*Set tasks*
- 1) Change "social proof" to "peer comparison" in the part of the streaks write-up that opens with "That framework is" and closes with "days in week 2.", and give that part back.
- 2) According to the streaks write-up, how much more did users log in week 2 after the first test?
- 3) Resume the streaks write-up from its last sentence.
— START Source —
That framework is becoming the standard the team runs against every coach update before it ships, which shifted my role from "writes the prompt" to owning the quality bar for how the product speaks and behaves.
Streaks
Dissecting user motivation
Streaks began with a hypothesis about milestones: if we celebrated key days (3, 7, 10), users would be more likely to push toward the next one, driving our core metric of week-over-week food logging. For the first test, I worked with our business intelligence team to source social proof claims like "You're in the top 50% of users!". Users came back to log 3% more food and 1% more days in week 2.
Frequency | Learning: More celebrations = Good
That result opened a bigger question: how far could frequency go? We kept testing more celebration days until we were celebrating every single day from day 2–10. That experiment reached stat-sig +1.5% average app open days and +2% average food logging days compared to control.
Timing | Learning: Drive the Action → Reward cycle
Alongside frequency, we tested timing: celebrating a user the instant they logged food and incremented their streak, versus waiting until they returned to the Today screen. The in-the-moment celebration won, even though it interrupts the user mid-task. The suppressed celebration was stat-sig negative on average app open days. The principle this surfaced: celebrations are welcome distractions as long as they feel meaningful, and reinforce a powerful Action → Reward cycle.
— END Source —
— START Entries shown —
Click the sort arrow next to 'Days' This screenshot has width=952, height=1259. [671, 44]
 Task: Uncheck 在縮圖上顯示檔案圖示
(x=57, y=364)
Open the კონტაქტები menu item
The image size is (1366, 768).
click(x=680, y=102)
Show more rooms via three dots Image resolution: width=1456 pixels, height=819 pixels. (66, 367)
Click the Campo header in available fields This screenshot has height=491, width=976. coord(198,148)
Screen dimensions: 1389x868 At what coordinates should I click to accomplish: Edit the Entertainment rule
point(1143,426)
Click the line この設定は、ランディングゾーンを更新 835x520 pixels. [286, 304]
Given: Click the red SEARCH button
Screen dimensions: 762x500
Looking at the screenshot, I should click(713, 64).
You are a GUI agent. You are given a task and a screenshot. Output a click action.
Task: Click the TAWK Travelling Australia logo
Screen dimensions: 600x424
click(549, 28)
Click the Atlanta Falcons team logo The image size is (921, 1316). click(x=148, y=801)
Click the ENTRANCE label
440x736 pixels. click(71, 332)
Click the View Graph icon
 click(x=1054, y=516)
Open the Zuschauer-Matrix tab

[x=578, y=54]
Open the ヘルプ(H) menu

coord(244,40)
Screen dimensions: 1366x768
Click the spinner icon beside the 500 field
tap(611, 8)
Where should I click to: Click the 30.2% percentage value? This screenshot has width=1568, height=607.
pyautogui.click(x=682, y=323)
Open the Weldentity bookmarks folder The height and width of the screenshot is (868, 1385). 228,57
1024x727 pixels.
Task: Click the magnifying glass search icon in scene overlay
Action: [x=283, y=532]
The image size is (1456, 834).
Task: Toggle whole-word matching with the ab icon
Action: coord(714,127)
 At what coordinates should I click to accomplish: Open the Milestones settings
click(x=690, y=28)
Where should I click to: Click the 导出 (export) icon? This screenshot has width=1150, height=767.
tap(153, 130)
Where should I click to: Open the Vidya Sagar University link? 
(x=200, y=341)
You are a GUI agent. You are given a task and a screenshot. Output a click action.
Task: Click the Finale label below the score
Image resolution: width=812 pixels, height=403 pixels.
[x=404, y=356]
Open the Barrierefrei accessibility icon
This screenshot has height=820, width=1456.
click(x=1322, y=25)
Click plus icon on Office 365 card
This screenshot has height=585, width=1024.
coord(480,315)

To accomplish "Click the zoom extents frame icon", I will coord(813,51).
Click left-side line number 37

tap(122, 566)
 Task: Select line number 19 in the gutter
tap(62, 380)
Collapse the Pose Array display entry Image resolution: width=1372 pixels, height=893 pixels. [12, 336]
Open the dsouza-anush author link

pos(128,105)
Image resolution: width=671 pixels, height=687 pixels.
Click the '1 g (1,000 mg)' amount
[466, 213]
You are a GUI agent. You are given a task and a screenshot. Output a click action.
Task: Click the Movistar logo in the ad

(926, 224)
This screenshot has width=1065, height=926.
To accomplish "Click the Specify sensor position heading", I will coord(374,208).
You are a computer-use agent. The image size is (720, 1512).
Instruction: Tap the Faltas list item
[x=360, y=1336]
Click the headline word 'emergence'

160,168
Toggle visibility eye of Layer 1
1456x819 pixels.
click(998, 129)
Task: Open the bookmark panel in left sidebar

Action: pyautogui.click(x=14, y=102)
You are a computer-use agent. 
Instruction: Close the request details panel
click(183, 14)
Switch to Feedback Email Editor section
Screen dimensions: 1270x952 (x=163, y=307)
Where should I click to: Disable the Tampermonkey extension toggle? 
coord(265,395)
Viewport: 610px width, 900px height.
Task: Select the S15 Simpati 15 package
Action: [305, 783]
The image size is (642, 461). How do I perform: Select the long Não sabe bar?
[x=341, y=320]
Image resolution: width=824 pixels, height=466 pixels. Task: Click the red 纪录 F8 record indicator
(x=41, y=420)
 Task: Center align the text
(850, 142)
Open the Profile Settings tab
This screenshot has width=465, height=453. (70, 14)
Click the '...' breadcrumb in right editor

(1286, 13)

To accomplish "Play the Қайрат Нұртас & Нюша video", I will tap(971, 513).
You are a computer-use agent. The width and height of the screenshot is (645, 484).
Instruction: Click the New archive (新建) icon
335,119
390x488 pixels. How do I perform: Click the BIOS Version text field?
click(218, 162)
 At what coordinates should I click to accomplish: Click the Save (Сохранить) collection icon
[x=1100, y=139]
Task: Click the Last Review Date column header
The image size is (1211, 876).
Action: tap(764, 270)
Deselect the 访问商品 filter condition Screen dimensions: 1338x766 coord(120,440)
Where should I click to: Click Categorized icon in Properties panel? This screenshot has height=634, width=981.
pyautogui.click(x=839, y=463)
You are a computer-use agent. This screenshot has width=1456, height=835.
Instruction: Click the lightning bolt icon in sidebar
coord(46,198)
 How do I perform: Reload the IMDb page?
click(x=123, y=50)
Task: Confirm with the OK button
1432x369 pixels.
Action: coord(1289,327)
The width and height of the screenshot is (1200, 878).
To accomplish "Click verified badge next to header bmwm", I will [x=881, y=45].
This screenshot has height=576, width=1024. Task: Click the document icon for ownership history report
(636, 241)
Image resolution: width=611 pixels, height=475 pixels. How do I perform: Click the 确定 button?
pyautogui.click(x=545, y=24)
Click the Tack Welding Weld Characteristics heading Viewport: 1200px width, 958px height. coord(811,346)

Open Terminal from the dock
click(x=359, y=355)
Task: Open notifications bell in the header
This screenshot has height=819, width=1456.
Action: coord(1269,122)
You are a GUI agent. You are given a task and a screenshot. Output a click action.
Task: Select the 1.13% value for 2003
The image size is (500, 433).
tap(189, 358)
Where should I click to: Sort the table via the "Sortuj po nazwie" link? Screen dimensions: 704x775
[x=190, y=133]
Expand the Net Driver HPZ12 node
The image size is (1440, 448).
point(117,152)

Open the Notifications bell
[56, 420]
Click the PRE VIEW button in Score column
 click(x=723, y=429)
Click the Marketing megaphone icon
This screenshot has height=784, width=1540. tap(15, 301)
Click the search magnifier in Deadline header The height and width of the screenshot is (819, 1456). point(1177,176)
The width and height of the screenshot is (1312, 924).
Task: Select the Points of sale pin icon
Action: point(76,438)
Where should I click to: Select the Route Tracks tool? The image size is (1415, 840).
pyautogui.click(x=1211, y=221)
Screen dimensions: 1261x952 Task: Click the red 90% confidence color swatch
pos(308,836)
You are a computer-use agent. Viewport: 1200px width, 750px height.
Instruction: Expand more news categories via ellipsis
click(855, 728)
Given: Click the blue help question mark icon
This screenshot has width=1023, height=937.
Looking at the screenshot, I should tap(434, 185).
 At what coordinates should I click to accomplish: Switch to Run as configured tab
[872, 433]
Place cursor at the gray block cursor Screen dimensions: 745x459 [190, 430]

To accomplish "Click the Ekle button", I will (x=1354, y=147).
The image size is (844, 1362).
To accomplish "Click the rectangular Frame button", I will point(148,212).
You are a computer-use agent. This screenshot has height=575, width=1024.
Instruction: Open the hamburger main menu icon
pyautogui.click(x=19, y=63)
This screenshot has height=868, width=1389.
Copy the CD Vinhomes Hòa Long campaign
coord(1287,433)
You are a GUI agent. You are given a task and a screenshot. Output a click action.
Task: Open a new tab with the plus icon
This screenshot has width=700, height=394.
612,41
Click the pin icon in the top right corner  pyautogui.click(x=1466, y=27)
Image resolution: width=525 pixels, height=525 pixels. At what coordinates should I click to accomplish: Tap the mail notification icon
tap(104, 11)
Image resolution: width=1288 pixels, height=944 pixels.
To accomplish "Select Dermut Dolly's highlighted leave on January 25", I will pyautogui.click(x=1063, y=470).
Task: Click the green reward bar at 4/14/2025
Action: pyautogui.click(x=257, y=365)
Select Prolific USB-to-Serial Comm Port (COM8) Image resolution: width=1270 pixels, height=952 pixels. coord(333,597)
— END Entries shown —
*Answers per task*
- 1)
That framework is becoming the standard the team runs against every coach update before it ships, which shifted my role from "writes the prompt" to owning the quality bar for how the product speaks and behaves.
Streaks
Dissecting user motivation
Streaks began with a hypothesis about milestones: if we celebrated key days (3, 7, 10), users would be more likely to push toward the next one, driving our core metric of week-over-week food logging. For the first test, I worked with our business intelligence team to source peer comparison claims like "You're in the top 50% of users!". Users came back to log 3% more food and 1% more days in week 2.

- 2) 3% more food and 1% more days.

- 3)
Copy | Learning: Lean on social proof and users’ identity
With frequency and timing solved, I turned to copy. My hypothesis was that novel, varied copy each day would outperform repetition. But, it didn't. leaderboard-style social proof still won with a small neutral-to-negative result on the variant. The takeaway reframed how I thought about streak copy going forward: users respond less to novelty than to feeling part of something larger than themselves.
That insight opened a new question: What about Day 1, before leaderboards become relevant? I tested a day-1 streak for returning users leaning on identity: "Mary is back!" It won with a stat-sig +2% average app open days, confirming that identity-based framing can be as powerful as social proof.